* **Input records**
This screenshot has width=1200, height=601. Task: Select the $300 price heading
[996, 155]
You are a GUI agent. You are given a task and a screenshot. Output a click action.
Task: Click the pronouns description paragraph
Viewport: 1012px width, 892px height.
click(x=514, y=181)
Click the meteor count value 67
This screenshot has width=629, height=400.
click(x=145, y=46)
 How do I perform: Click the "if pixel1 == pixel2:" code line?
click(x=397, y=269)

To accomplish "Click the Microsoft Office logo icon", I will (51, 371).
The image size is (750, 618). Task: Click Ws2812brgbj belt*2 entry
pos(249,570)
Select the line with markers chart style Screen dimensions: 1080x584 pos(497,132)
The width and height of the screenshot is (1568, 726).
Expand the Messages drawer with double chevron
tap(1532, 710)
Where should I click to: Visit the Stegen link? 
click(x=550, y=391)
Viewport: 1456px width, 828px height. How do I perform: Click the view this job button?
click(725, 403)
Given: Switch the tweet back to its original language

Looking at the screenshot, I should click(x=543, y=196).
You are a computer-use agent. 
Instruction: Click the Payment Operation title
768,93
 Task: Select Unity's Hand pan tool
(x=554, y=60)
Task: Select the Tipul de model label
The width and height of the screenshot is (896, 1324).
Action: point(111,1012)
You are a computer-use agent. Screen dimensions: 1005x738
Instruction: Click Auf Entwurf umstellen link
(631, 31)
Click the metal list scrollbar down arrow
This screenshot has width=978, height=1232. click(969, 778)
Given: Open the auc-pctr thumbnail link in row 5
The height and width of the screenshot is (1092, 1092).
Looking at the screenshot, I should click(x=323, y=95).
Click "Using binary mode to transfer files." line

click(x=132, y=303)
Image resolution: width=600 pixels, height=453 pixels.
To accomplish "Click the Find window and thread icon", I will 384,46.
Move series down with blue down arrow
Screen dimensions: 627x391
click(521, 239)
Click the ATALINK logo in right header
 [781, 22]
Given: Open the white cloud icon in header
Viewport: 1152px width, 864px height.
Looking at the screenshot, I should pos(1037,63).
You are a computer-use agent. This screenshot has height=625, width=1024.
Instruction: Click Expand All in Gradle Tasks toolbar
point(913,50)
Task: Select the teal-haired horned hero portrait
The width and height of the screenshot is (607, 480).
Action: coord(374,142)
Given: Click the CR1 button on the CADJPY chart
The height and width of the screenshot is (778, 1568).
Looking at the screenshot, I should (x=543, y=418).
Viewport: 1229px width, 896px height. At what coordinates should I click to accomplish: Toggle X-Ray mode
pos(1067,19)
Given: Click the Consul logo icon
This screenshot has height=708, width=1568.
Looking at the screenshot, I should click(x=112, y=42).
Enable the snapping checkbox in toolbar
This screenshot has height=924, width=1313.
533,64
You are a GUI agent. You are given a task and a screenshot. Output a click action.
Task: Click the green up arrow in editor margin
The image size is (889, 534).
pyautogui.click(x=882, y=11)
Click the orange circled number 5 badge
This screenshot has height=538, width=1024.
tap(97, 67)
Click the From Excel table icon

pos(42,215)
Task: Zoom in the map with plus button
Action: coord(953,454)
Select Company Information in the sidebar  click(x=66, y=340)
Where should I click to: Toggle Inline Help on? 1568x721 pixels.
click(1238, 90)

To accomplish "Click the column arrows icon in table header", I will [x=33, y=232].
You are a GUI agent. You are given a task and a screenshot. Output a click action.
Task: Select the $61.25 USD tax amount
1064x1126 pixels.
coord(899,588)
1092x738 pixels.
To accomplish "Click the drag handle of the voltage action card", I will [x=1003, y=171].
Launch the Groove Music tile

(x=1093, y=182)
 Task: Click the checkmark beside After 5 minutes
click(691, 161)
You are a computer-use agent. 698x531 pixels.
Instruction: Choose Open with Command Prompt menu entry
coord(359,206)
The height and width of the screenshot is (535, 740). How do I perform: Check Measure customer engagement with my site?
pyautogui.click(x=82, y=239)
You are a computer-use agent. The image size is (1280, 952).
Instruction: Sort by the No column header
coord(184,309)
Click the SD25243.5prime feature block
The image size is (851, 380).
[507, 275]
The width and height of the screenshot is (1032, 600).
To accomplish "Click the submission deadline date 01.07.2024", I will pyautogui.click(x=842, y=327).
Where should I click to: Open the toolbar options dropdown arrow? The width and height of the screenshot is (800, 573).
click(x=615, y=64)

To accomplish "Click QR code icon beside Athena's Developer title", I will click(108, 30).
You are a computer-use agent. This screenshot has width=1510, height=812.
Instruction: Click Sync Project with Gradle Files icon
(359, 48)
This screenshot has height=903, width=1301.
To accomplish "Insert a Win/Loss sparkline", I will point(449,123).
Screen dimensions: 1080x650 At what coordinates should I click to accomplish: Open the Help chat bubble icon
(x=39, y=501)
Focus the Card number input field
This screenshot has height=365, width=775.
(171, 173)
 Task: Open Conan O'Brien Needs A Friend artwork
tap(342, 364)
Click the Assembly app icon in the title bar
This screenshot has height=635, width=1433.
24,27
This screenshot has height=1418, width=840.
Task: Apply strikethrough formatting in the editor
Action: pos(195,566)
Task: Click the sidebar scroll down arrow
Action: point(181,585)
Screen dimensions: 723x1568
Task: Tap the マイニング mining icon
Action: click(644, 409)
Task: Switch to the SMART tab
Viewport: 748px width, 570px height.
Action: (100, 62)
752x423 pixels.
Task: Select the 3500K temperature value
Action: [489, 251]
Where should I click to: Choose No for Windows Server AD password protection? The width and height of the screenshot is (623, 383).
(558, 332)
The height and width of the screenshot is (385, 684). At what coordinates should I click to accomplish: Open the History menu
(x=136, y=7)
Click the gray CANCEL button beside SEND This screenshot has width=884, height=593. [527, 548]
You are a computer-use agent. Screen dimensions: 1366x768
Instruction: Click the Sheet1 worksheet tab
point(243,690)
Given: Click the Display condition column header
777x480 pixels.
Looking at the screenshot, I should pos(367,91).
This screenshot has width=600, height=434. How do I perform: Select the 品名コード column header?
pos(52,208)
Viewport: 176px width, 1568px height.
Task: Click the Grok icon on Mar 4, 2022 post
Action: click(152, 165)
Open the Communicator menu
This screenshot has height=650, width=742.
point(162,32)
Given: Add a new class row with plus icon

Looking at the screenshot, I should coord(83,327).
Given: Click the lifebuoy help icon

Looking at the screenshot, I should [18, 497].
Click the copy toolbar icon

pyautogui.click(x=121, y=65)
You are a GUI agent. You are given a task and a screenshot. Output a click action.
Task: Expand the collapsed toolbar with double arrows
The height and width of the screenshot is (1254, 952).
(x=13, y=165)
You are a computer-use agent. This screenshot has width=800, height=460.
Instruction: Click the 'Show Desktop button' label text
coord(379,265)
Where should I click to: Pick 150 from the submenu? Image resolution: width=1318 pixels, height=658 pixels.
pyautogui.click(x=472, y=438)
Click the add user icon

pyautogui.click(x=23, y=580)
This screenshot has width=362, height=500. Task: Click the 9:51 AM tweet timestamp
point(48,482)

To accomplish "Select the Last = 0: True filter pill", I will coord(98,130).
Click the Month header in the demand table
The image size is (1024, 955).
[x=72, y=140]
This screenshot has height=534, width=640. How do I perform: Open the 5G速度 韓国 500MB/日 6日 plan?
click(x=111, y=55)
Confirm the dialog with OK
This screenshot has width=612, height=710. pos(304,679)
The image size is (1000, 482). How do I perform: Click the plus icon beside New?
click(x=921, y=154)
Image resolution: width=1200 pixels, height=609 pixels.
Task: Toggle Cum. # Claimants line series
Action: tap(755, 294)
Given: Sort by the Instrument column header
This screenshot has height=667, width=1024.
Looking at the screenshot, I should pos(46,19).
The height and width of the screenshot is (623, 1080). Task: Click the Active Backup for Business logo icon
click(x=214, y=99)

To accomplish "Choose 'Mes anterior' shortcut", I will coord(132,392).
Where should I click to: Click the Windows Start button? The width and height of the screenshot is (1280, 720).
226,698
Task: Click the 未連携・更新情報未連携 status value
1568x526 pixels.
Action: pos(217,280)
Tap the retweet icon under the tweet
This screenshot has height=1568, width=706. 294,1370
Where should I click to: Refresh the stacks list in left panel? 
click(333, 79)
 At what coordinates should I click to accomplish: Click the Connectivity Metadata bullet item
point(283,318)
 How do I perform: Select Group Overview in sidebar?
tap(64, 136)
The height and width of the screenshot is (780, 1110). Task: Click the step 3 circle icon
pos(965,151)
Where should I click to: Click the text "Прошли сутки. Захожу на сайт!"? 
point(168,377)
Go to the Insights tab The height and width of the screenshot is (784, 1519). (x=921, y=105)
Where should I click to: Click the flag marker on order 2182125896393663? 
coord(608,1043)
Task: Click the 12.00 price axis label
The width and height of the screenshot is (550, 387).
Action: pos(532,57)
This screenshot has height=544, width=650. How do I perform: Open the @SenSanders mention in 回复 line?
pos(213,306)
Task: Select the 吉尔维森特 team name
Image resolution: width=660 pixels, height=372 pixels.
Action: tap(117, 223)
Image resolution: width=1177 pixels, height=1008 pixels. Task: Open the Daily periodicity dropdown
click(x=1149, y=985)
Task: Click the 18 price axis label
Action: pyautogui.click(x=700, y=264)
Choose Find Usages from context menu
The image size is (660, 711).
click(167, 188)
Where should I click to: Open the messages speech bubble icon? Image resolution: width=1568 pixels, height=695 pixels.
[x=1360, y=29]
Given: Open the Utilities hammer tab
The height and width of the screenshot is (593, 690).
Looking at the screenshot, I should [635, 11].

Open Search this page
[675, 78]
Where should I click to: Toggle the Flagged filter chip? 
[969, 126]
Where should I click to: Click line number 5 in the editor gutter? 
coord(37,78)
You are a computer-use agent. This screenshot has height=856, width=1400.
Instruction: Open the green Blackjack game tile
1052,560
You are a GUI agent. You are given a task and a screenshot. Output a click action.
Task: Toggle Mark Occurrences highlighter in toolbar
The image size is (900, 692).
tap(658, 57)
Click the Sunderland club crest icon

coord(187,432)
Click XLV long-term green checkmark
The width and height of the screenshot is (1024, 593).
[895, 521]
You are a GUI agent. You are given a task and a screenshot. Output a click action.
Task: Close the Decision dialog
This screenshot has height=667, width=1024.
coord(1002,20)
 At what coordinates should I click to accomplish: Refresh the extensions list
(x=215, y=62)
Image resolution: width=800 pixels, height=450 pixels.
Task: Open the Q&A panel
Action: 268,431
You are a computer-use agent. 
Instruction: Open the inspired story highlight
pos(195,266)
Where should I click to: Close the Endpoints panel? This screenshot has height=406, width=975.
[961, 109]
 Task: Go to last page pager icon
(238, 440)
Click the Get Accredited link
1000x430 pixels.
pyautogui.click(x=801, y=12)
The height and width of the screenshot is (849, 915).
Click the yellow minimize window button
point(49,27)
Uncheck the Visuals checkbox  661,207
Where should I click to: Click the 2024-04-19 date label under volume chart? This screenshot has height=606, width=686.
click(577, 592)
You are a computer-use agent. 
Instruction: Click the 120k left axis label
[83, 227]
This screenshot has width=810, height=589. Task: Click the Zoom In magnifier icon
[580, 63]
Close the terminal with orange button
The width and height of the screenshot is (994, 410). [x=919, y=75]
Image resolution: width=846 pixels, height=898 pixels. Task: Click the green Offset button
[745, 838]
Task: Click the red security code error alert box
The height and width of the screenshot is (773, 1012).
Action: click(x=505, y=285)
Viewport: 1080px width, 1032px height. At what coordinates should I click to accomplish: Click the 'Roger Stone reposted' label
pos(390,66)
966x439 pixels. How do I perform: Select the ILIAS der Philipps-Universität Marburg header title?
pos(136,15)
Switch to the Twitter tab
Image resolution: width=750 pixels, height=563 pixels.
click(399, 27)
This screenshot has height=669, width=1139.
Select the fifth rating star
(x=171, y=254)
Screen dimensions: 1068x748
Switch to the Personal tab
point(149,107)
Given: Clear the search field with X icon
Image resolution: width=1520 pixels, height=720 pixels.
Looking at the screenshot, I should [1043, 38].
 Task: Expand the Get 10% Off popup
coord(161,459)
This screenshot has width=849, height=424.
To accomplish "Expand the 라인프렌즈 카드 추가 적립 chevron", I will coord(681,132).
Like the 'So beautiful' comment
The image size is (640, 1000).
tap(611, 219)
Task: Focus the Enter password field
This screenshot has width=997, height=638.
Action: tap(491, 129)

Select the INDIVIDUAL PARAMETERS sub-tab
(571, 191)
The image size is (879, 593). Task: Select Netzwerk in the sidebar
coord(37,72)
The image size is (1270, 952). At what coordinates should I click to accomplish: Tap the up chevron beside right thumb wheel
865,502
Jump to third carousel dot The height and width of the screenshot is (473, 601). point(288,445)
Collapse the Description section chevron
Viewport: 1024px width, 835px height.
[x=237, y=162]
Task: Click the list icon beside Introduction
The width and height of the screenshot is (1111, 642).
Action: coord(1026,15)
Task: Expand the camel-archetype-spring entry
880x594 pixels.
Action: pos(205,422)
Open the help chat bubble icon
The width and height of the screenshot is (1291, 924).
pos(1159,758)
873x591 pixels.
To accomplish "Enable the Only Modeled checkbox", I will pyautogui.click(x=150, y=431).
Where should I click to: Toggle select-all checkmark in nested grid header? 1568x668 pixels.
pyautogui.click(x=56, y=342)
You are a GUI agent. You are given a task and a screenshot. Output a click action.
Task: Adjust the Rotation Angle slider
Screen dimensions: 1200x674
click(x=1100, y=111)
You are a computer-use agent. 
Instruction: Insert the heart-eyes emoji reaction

* **Problem**
Return nothing but the lines from the top of the records above through the line that has "has height=625, width=1024.". Keep each one exact.

* **Answer below**
This screenshot has width=1200, height=601. Task: Select the $300 price heading
[996, 155]
You are a GUI agent. You are given a task and a screenshot. Output a click action.
Task: Click the pronouns description paragraph
Viewport: 1012px width, 892px height.
click(x=514, y=181)
Click the meteor count value 67
This screenshot has width=629, height=400.
click(x=145, y=46)
 How do I perform: Click the "if pixel1 == pixel2:" code line?
click(x=397, y=269)

To accomplish "Click the Microsoft Office logo icon", I will (51, 371).
The image size is (750, 618). Task: Click Ws2812brgbj belt*2 entry
pos(249,570)
Select the line with markers chart style Screen dimensions: 1080x584 pos(497,132)
The width and height of the screenshot is (1568, 726).
Expand the Messages drawer with double chevron
tap(1532, 710)
Where should I click to: Visit the Stegen link? 
click(x=550, y=391)
Viewport: 1456px width, 828px height. How do I perform: Click the view this job button?
click(725, 403)
Given: Switch the tweet back to its original language

Looking at the screenshot, I should click(x=543, y=196).
You are a computer-use agent. 
Instruction: Click the Payment Operation title
768,93
 Task: Select Unity's Hand pan tool
(x=554, y=60)
Task: Select the Tipul de model label
The width and height of the screenshot is (896, 1324).
Action: point(111,1012)
You are a computer-use agent. Screen dimensions: 1005x738
Instruction: Click Auf Entwurf umstellen link
(631, 31)
Click the metal list scrollbar down arrow
This screenshot has width=978, height=1232. click(969, 778)
Given: Open the auc-pctr thumbnail link in row 5
The height and width of the screenshot is (1092, 1092).
Looking at the screenshot, I should click(x=323, y=95).
Click "Using binary mode to transfer files." line

click(x=132, y=303)
Image resolution: width=600 pixels, height=453 pixels.
To accomplish "Click the Find window and thread icon", I will 384,46.
Move series down with blue down arrow
Screen dimensions: 627x391
click(521, 239)
Click the ATALINK logo in right header
 [781, 22]
Given: Open the white cloud icon in header
Viewport: 1152px width, 864px height.
Looking at the screenshot, I should pos(1037,63).
You are a computer-use agent. This screenshot has height=625, width=1024.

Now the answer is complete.